**Passage:**
# # # # #
Boxes of candy will be heading to both newsrooms, the bigger one to the champions. (BANG covers several newsrooms, but the candy is headed for Walnut Creek, where Joan Morris, who spearheaded the project, works.
In the semifinals, the Morning Sun’s March Pet Madness, which has won the most votes in each of the first two rounds, came from behind to beat the York Daily Record’s Remember Series, 136-104. In the other semifinal, The Bay Area News Group’s Peeps contest beat the Loveland Herald’s Easter Egg Hunt, 83-38.
Vote for your favorite entry in the championship round. I’ll cut off the voting an declare a champion at 3 p.m. Friday. I’ll send a Priority Mail box stuffed with Easter candy to the winning newsroom.
“Peeps Blanket Babylon” by Dora Grinnell of San Jose, Calif.
Ann Tatko-Peterson explains:
Love them or hate them, Peeps are everywhere during the spring.
So as part of an annual contest, we ask readers to build dioramas using Peeps and submit photos of their creations. Three winning dioramas are featured in print; photos of the others make up an online slideshow.
All of the photos are posted in a Pinterest board. We also use Facebook and Twitter to draw attention to the contest.
# # # # #
**Source material:**
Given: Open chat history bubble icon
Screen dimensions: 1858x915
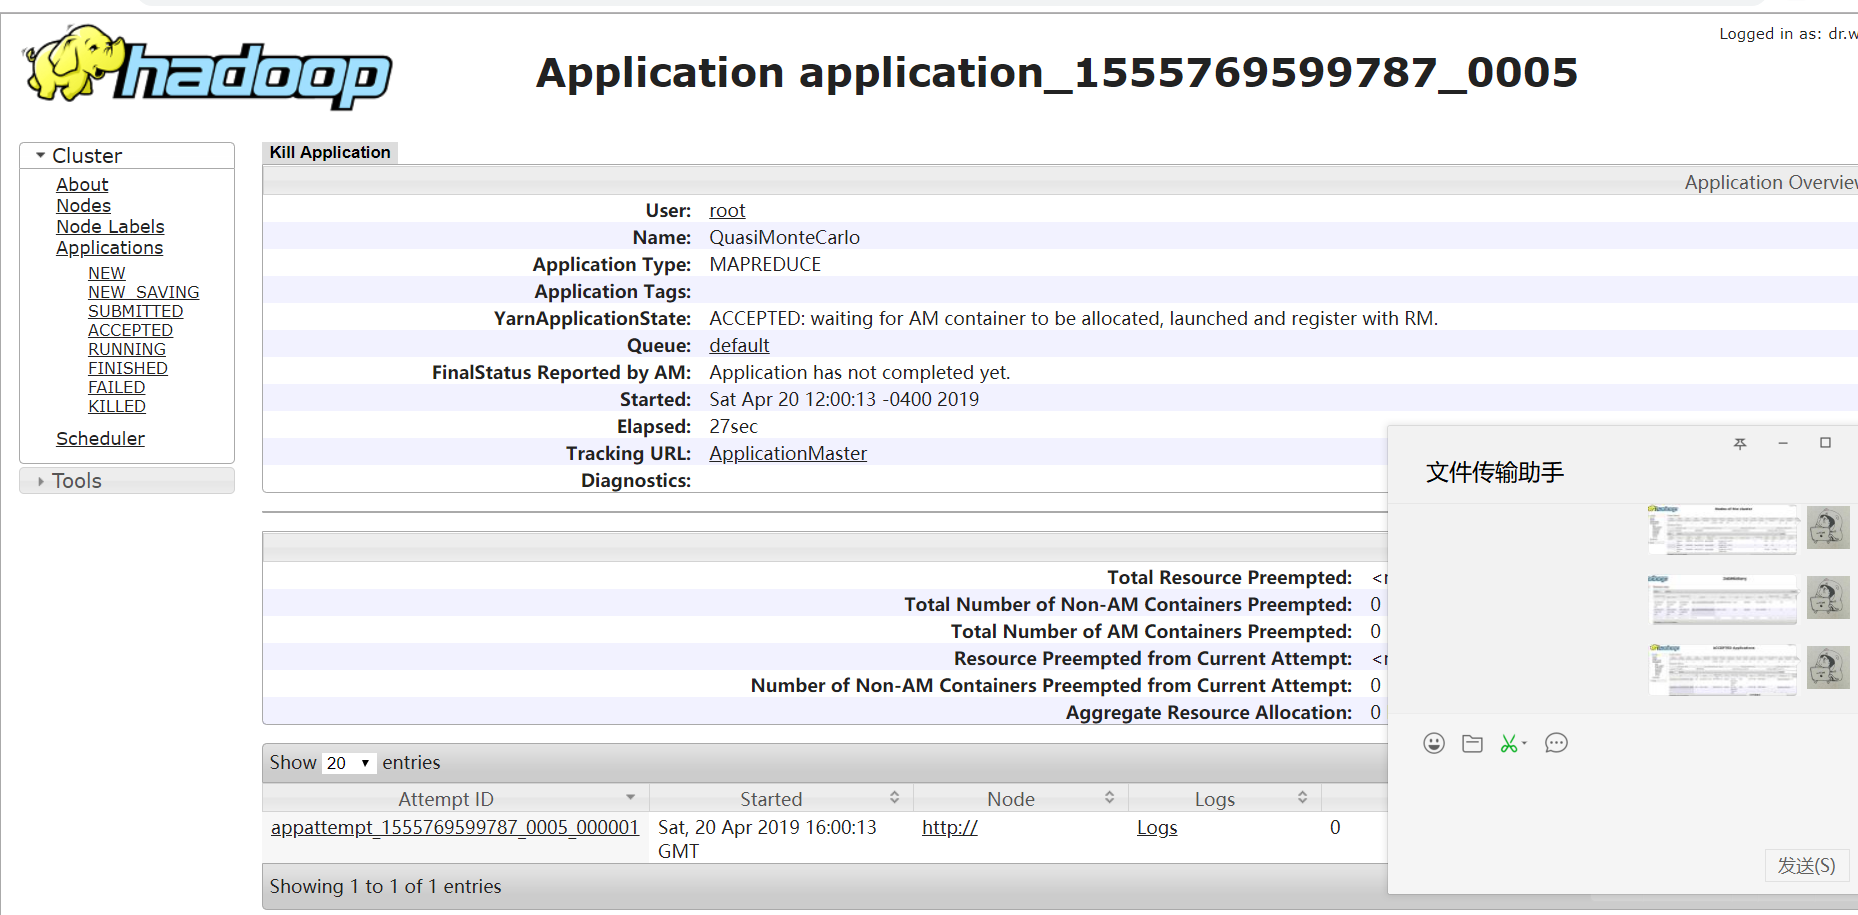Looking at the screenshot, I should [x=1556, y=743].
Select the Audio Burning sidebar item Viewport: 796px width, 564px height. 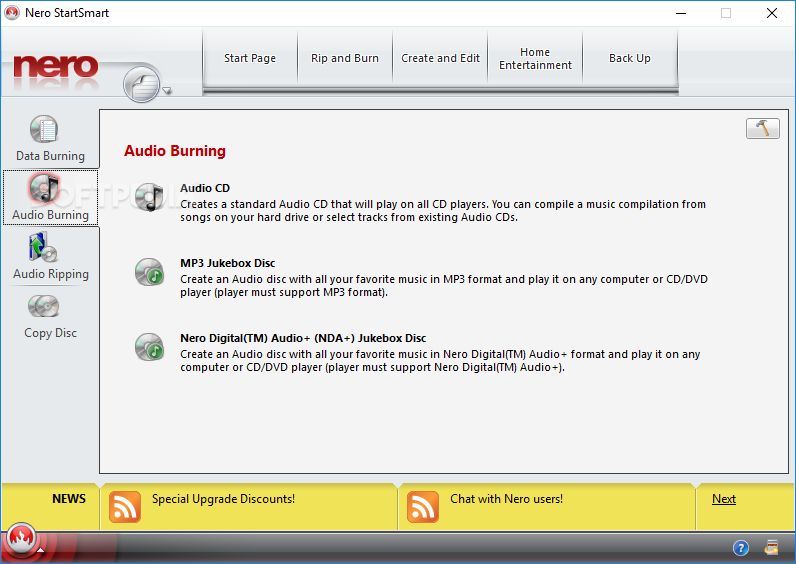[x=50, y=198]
# # # # #
**Stated goal 1:** In the contest passage, by what score did the Morning Sun's March Pet Madness beat the York Daily Record's Remember Series?
**Stated goal 2:** List every news organization named in the contest passage.

**Reply 1:** 136-104

**Reply 2:**
Morning Sun
York Daily Record
Bay Area News Group (BANG)
Loveland Herald